After finding the line with "Click the red", restate it and each remaining line of the material word for word, omitting every picture.

-- -- --

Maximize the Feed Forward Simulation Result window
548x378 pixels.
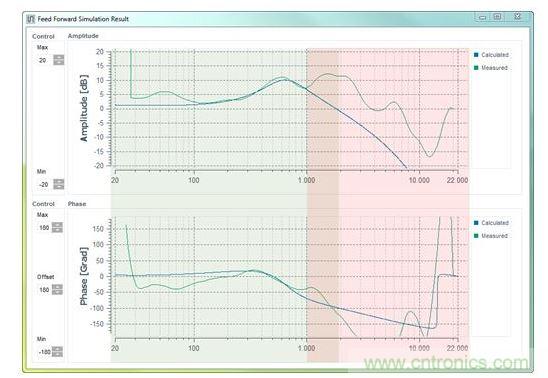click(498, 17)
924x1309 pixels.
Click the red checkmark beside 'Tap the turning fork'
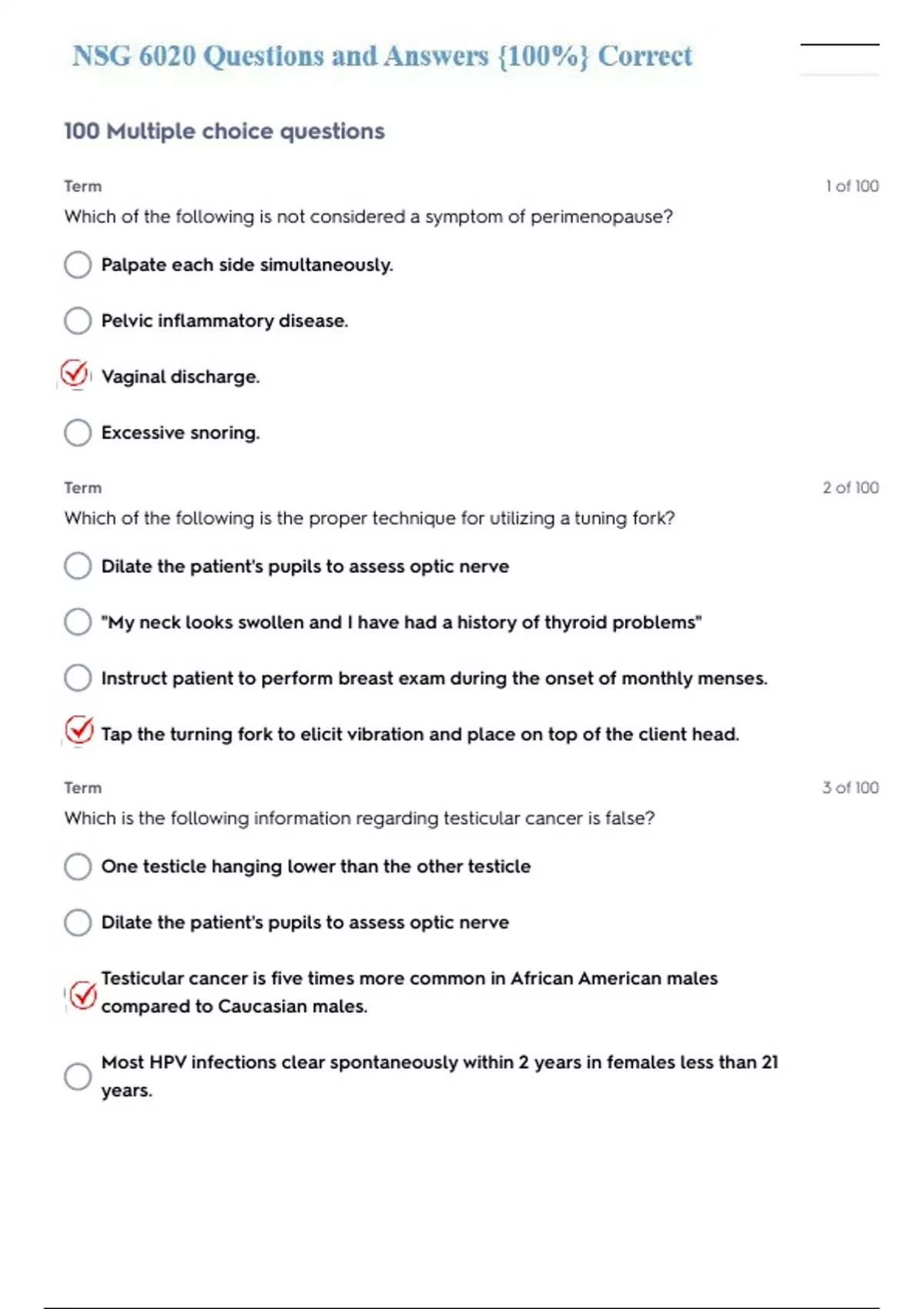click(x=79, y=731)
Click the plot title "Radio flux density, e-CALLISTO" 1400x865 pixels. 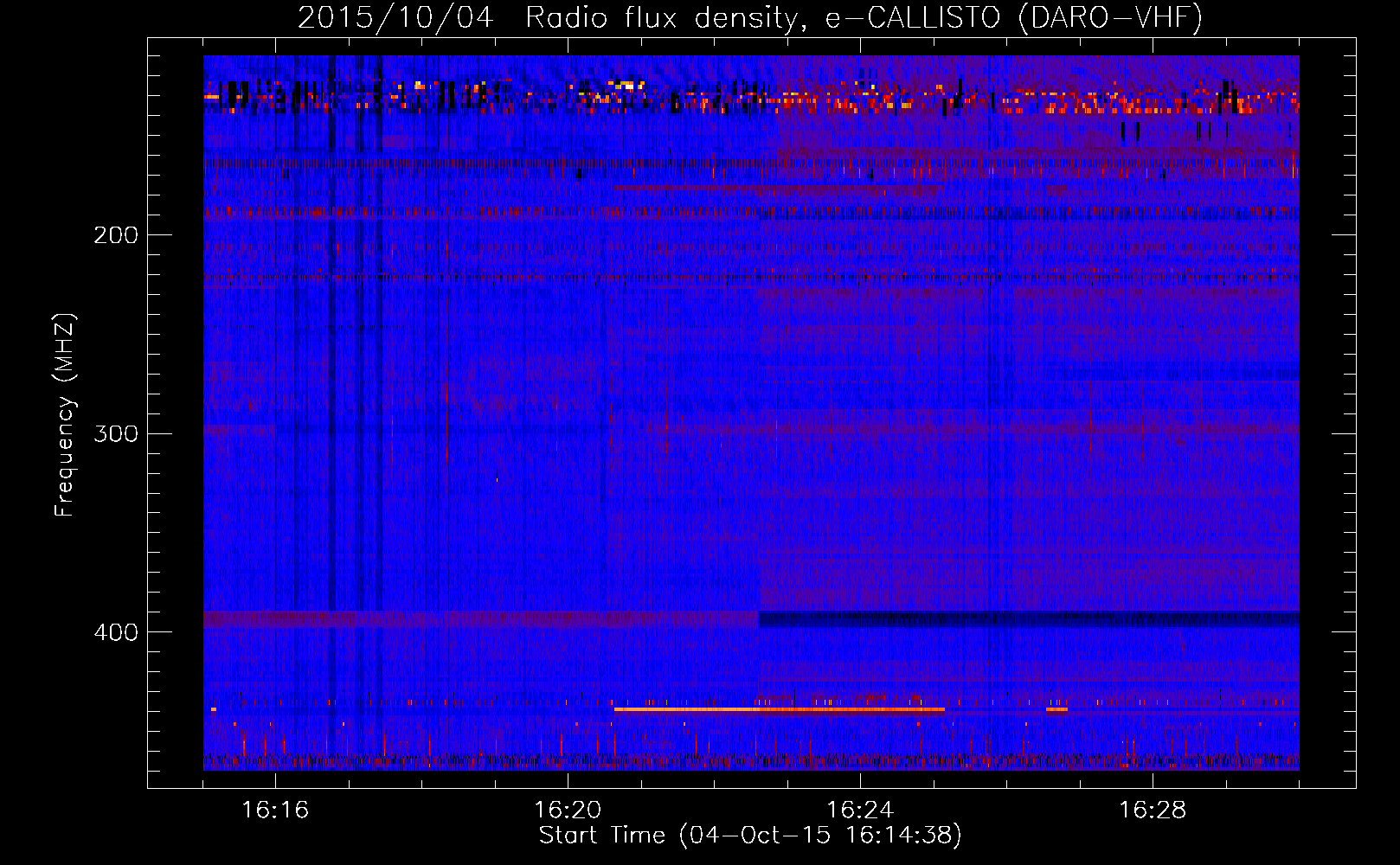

-- -- --

| Solution to this task |
Click the red checkmark beside 'Tap the turning fork'
click(x=79, y=731)
Click the plot title "Radio flux density, e-CALLISTO" 1400x865 pixels. 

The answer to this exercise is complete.